Wednesday, 8 November 2017

What really happens when you swallow chewing gum


Chewing gum consists of a gum base, sweetener, flavouring, preservatives and softeners. Sugars and flavouring ingredients such as mint oils break down easily and are soon excreted. Likewise, softeners such as vegetable oil or glycerine don’t present a problem for the digestive system. The ingredient that can withstand both the acid in the stomach and the digestive enzymes in the intestines is the gum base.

Traditionally many manufacturers used chicle, the sap bled from the sapodilla tree, an evergreen native to southern Mexico, Central America and the Caribbean. But after American soldiers took their gum rations overseas during the World War II, its popularity spread and sapodilla trees could no longer keep up with demand.

Today most gum uses other natural or synthetic polymers. The US Food and Drug Administration permits the use of various substances, including butyl rubber, which is used to make inner tubes.
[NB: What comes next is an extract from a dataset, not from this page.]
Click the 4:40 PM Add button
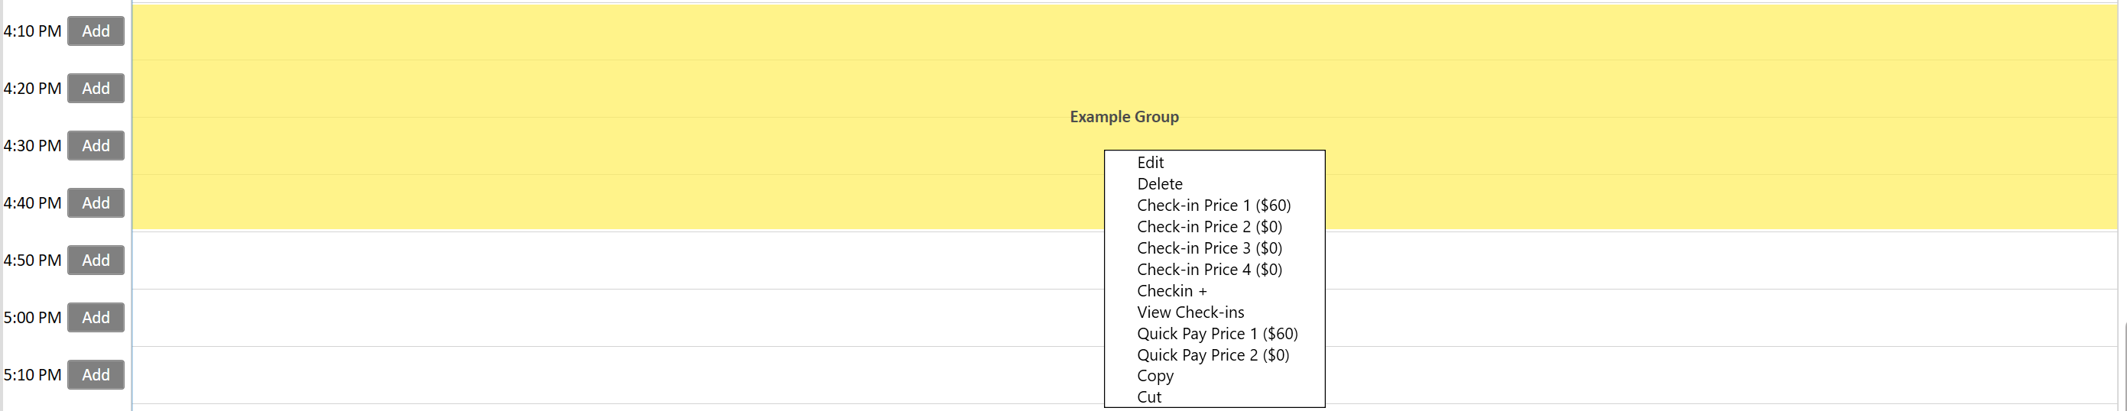 [96, 203]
Each manufacturer has its own recipe with the aim of getting the perfect degree of elasticity.

But even though the gum base cannot be broken down, that doesn’t mean it stays in your gut for seven years. Nor does it wind itself around your heart, as some also assert. Provided it’s a small piece, it does eventually find its way down the digestive tract. Foreign bodies such as coins can usually pass out of the stomach provided they’re less than 2cm in diameter. Chewing gum has the advantage over a lot of other accidentally-ingested objects in that it’s soft.

The only way that chewing gum could stay for seven years is if there was a vast amount of it, and even then symptoms such as constipation would mean it’s probably discovered soon. A 1998 paper reports outlines alarming case studies of three children who did develop obstructions as a result of the habit.


One was a four-year-old boy who had been suffering from constipation for two years. He found it so hard to go to the toilet that his parents began offering chewing gum as an incentive to try. He ate between five and seven pieces a day and always swallowed them, rather than spitting them out. After four days of fibre supplements, oils and enemas had no effect, doctors sedated him and removed a “taffy-like” mass (referring to its similarity to chewy, toffee-like sweets from the US) from his rectum consisting chiefly of gum. It wasn’t seven years old, but it did cause him serious problems.

Inside the second patient, also aged four, doctors found a multi-coloured mass, which again turned out to be chewing gum. Doctors said the patient was in the habit of swallowing her gum quickly in order to get more.

The third child was just 18-months-old. Doctors found four coins stuck together with a “peculiar sticky wax-like substance” in her stomach. It turned out that she regularly ate chewing gum, and, it appears, small coins. The families of two of the children were aware that they were swallowing their gum and found it “a source of levity”, according to the report's authors.

So regularly swallowing large amounts of gum isn’t a good idea. But if you have eaten the occasional piece, there’s no evidence that you will come to any harm. And, if you were to swallow some today, it will not hang around inside you until finally making its way out in time for the 2020 Olympics.